四.解釋分析的結果(視覺化和結論)
載入套件
setwd("C:/learning/mid")
require(ggplot2)
## Loading required package: ggplot2
require(dplyr)
## Loading required package: dplyr
##
## Attaching package: 'dplyr'
## The following objects are masked from 'package:stats':
##
## filter, lag
## The following objects are masked from 'package:base':
##
## intersect, setdiff, setequal, union
require(data.table)
## Loading required package: data.table
##
## Attaching package: 'data.table'
## The following objects are masked from 'package:dplyr':
##
## between, first, last
require(scales)
## Loading required package: scales
library(tidytext)
library(jiebaR)
## Loading required package: jiebaRD
library(gutenbergr)
library(stringr)
library(wordcloud2)
library(wordcloud)
## Loading required package: RColorBrewer
library(ggplot2)
library(tidyr)
library(scales)
library(data.table)
library(readr)
##
## Attaching package: 'readr'
## The following object is masked from 'package:scales':
##
## col_factor
library(reshape2)
##
## Attaching package: 'reshape2'
## The following object is masked from 'package:tidyr':
##
## smiths
## The following objects are masked from 'package:data.table':
##
## dcast, melt
載入檔案
ah <- fread("agoda_hotels.csv")
agoda<- fread("agoda_reviews.csv")
bh <- fread("booking_hotels.csv")
booking<- fread("booking_reviews.csv")
初步整理資料檔,ah和bh皆只剩下一個Name欄位
ah<-ah[,-c(1,2)]
bh<-bh[,-1]
分析agoda飯店民宿比率(電腦做的不準確,若要百分百準確需以人工來處理)
agoda民宿65家,飯店26家,booking民宿253家,飯店58家
a_homestay_count<-ah$Name %>% str_detect(regex("宿|村|子|屋|墅|巷|舍|園|棧|house|home")) %>% sum()

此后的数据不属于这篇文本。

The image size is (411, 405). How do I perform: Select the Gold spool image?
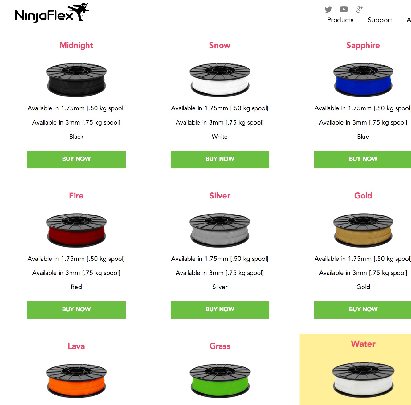(x=363, y=230)

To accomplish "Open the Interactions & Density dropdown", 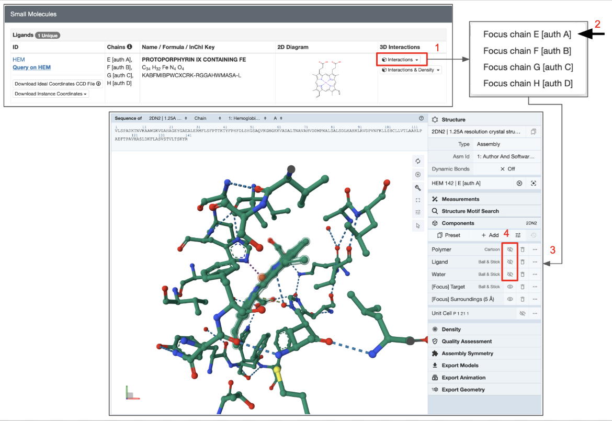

a_hotel_count<-ah$Name %>% str_detect(regex("店|館|中心|文旅")) %>% sum()
b_homestay_count<-bh$Name %>% str_detect(regex("宿|村|子|屋|墅|巷|舍|園|棧|house|home")) %>% sum()
b_hotel_count<-bh$Name %>% str_detect(regex("店|館|中心|文旅")) %>% sum()
合併agoda和booking,並經由人工檢查是否有想同飯店使用不同名稱
結果全部業者共366家,民宿284家,飯店64家
th<-rbind(ah,bh)
th<-th %>% distinct() %>% arrange(desc(Name))
t_homestay_count<-th$Name %>% str_detect(regex("宿|村|子|屋|墅|巷|舍|園|棧|house|home")) %>% sum()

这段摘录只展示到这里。